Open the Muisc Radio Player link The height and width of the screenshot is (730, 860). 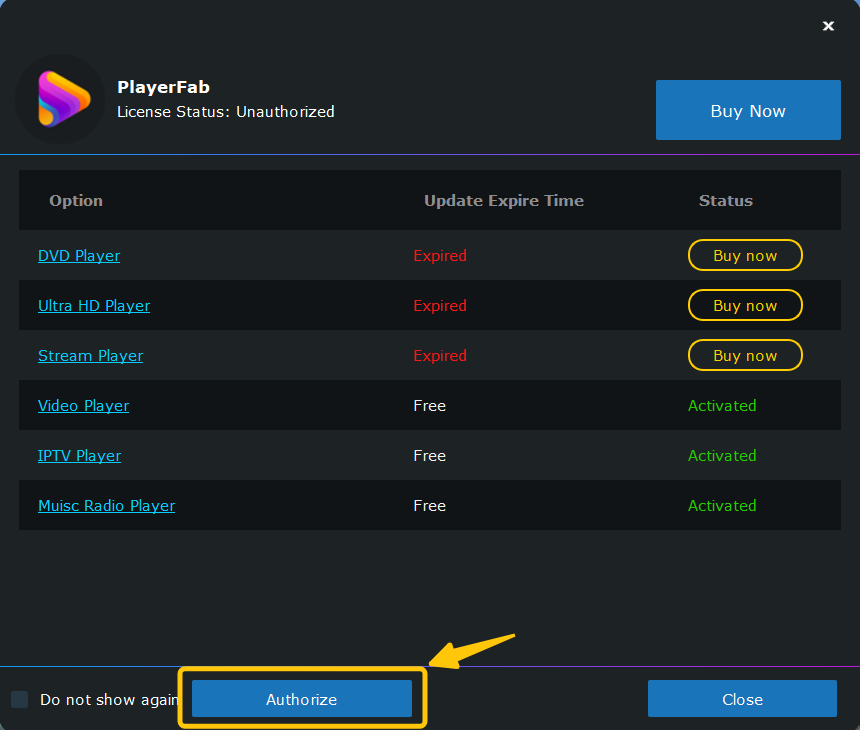point(106,505)
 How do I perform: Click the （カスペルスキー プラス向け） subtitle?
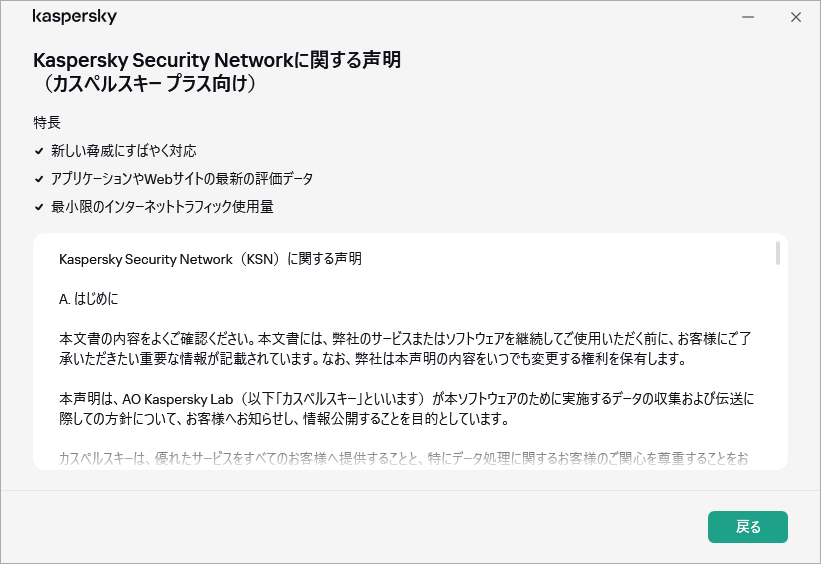pos(146,84)
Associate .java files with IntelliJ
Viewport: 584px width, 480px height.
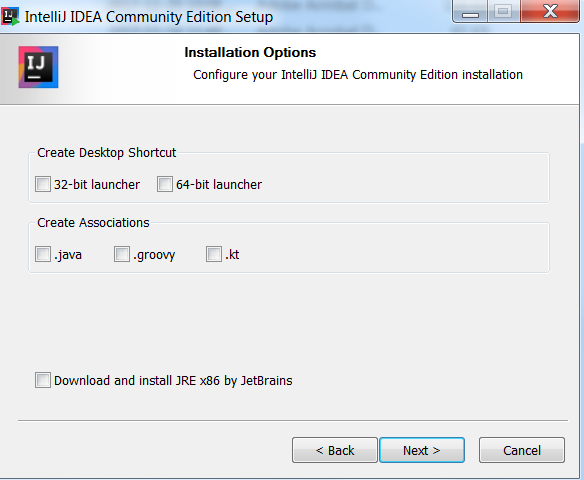43,254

══════

#### [Required work]
Copy exactly and only this span: the line with "How do I perform: Click" through the final line of the entries, both ends included, with the pictures left out.

#### [Written solution]
 How do I perform: Click the （カスペルスキー プラス向け） subtitle?
pos(146,84)
Associate .java files with IntelliJ
Viewport: 584px width, 480px height.
43,254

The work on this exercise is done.